Before I could write about this experience I had to take some time to dwell over the thoughts and feelings it raised within me. The place was awful and the people there all seemed lost – looking for guidance, but to me, at the wrong place. The hospital was hostile, cold, and regimented, and had an inherently temporary feeling to it that was both unnerving and upsetting.

I began to rethink about the comments in the Otago Daily Times made by the Labour Healthcare Spokesperson (I won’t embellish him by mentioning his name), surrounding the removal of beds in the hospital. How could anyone want there to be more beds kept there and how could anyone want people to actually stay there? How could anyone even think that by staying there these individuals will all of a sudden “get better?”

Mental health is about understanding, empathy and unity between individuals.
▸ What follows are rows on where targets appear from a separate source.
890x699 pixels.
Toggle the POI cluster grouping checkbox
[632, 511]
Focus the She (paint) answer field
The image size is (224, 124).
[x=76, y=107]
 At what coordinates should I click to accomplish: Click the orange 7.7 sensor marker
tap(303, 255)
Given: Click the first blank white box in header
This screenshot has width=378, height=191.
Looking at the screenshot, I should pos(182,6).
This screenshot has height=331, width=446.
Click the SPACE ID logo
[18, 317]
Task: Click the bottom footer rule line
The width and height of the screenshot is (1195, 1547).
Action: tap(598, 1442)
I realised that the SDHB’s strategic “Raise Hope” plan seems like a more effective and interactive way to relieve issues regarding mental health, as it gives people the chance to be socially involved and active rather than being socially detached and therefore inactive as a member in the community, simply because they are coloured with different shades.

Perhaps institutions are helpful in some aspects – the nurses seemed like they were doing their job, as in, they provided showers and medication for their patients and provide “support systems,” but I feel like all these patients really need is something to make them happy – some purposeful part in society in which they can feel motivated to be part of, rather than just being secluded and rejected.

In saying that, the horror of the place and the sadness of the situation haven’t left me, and despite the nurses and doctors who seemed to “care” for these patients, I cannot stress anymore the sense of detachment and isolation one feels by simply being present there. I am excited to see the progress of the “Raise Hope” plans, which focuses on a more integrated approach to mental health care, and I am hopeful of its implementation in Dunedin in coming years.
This article first appeared in Issue 24, 2014.
Posted 3:00pm Sunday 21st September 2014 by Hannah Collier.